What I'd like to say now, if I can gather my thoughts in a week in which I'm supposed to be on vacation (thanks to several munificent gifts that have made this trip possible):
∙ We who are Christian live at a moment of history in which fundamental decisions have to be made about the future of the Christian movement.
∙ Those decisions have to do with the very meaning of the gospel itself, at a fundamental level.
∙ It is becoming increasingly impossible for Christians and their communities of faith to avoid making either-or, for-or-against decisions about the full humanity (and full range of human rights) of women and of LGBT human beings, due to historic shifts in the culture at large.
∙ These shifts point to fundamental questions about the meaning of the gospel itself; they do not point to a need for a kind of technical reordering of moral priorities within Christian communities, though many communities have been handling the monumental historical shifts in precisely that way, refusing to recognize that it's the gospel itself that is at stake at this point in Christian history.
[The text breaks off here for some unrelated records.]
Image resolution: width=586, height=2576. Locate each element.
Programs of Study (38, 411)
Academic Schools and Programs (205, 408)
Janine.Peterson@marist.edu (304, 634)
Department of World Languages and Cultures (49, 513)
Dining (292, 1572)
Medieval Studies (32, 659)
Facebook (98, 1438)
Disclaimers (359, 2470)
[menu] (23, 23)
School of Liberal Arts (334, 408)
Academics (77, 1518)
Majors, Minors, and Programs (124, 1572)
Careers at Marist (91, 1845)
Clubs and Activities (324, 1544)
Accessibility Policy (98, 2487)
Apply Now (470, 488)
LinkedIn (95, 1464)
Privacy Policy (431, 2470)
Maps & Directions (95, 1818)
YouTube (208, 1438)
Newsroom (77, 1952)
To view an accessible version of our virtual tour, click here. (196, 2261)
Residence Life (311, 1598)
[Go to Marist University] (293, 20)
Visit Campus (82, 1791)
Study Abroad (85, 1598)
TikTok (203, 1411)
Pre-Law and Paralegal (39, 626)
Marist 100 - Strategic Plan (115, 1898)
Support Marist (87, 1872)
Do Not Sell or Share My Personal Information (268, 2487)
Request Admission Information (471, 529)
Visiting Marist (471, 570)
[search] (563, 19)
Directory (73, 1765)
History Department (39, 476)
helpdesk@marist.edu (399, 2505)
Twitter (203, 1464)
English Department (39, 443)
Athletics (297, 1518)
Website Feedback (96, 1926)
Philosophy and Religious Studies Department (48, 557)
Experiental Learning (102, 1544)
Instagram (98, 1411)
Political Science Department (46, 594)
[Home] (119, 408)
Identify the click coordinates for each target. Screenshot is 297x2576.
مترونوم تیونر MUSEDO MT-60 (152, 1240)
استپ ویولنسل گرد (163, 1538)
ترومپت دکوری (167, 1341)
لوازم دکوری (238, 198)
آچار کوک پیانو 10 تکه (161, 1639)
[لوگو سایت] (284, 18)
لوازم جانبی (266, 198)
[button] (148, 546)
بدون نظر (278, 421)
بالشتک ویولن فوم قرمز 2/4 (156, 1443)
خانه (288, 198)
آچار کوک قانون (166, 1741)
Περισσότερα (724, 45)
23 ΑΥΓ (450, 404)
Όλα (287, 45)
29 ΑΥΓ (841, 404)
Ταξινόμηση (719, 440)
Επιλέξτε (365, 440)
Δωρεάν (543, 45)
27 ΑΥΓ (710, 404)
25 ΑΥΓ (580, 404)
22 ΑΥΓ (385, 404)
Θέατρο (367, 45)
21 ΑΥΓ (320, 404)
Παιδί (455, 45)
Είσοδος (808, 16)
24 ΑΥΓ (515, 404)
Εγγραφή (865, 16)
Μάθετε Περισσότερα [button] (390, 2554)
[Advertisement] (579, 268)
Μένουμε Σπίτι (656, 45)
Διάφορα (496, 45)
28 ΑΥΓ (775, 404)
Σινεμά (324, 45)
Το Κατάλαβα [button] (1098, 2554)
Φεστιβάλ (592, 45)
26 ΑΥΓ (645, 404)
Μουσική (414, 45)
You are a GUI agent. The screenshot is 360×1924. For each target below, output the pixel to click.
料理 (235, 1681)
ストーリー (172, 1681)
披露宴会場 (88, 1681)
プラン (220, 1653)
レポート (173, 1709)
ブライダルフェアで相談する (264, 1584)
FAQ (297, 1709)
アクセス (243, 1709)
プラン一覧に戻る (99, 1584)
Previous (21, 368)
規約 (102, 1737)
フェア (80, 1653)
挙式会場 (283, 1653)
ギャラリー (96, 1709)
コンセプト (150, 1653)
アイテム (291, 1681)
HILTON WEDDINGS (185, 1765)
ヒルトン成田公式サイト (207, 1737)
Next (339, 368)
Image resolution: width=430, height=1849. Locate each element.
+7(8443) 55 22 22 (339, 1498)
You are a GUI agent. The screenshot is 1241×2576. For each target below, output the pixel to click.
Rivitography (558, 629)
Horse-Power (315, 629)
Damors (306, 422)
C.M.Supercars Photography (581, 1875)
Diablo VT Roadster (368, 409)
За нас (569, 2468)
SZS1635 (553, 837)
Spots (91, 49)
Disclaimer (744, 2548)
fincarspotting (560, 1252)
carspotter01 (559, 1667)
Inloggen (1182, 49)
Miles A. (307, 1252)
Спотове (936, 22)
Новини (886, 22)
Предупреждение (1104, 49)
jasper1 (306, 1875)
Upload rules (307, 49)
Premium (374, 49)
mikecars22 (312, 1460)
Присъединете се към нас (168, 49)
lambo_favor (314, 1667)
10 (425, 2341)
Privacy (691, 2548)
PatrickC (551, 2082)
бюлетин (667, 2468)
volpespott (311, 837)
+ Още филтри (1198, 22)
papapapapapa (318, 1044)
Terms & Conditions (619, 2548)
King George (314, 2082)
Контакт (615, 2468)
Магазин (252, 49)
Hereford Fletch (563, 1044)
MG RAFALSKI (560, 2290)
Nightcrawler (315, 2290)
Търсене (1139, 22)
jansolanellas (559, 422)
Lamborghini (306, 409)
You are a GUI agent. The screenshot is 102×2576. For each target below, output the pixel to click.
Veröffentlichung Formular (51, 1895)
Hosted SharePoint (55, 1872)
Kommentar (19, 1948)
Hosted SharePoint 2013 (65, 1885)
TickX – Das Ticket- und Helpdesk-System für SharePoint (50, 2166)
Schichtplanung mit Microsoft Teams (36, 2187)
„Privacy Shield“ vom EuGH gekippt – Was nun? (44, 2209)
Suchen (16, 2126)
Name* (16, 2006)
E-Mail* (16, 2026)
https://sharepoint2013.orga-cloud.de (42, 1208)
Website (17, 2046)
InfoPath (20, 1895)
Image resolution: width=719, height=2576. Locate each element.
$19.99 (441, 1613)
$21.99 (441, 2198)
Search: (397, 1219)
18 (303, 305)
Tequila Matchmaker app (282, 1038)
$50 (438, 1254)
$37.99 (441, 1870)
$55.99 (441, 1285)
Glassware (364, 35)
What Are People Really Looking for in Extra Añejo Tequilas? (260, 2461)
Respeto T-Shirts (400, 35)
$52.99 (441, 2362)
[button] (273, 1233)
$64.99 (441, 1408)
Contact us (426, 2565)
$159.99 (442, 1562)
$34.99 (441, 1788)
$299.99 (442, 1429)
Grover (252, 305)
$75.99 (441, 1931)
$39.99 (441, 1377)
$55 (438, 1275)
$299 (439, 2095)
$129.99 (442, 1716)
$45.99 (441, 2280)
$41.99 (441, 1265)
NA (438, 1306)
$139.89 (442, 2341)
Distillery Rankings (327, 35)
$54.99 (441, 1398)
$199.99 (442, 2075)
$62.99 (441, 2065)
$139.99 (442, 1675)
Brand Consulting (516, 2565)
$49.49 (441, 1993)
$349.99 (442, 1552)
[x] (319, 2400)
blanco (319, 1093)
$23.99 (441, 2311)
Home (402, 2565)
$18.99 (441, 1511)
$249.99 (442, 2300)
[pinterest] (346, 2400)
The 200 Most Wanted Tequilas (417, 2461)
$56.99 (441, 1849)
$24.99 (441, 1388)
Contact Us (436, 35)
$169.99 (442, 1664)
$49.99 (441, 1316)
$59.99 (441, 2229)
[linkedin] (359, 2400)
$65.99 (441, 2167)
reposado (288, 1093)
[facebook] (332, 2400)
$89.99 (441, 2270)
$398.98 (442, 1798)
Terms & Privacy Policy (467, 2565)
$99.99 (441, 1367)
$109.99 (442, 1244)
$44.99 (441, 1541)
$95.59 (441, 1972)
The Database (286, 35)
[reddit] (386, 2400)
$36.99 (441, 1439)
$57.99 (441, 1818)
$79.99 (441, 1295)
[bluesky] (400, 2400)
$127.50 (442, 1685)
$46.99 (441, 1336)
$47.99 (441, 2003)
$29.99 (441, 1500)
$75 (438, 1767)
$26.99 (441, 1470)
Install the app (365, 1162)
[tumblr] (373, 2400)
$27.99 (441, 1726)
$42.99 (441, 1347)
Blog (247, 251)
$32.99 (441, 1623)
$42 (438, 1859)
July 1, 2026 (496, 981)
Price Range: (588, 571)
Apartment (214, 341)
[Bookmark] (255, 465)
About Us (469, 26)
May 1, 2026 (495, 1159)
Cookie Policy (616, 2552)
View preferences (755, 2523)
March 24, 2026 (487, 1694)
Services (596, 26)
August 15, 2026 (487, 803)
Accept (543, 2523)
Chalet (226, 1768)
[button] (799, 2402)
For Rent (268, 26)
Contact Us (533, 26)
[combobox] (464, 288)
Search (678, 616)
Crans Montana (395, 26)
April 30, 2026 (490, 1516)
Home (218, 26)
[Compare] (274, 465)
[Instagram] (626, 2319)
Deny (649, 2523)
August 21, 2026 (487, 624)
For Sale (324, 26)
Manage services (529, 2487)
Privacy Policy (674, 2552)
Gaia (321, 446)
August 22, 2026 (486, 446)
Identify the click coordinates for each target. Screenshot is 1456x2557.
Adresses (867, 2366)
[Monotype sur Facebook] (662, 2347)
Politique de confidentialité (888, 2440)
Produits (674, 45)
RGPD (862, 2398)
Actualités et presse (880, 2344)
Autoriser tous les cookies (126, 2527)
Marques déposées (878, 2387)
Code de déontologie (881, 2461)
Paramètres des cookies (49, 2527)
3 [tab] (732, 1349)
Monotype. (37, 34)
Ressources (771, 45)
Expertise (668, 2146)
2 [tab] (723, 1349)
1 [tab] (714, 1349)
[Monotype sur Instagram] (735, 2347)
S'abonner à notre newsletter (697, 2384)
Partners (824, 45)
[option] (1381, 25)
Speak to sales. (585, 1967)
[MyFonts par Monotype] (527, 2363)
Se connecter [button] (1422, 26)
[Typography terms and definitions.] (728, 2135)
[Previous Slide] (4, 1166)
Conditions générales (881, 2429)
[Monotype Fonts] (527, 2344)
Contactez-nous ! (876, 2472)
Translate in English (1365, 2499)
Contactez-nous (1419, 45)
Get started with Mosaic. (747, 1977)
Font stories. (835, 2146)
∙ This reordering, this seismic shift in which the Christian movement must make historic decisions about the meaning of the gospel itself, is every bit as momentous as what happened in the christological controversies of early Christianity and during the Reformation.
∙ The future of Christianity as a religious movement will depend on how it negotiates the historical challenge facing it today in the appeal of both women and LGBT human beings for a full range of human rights within societies around the world, and within communities of faith.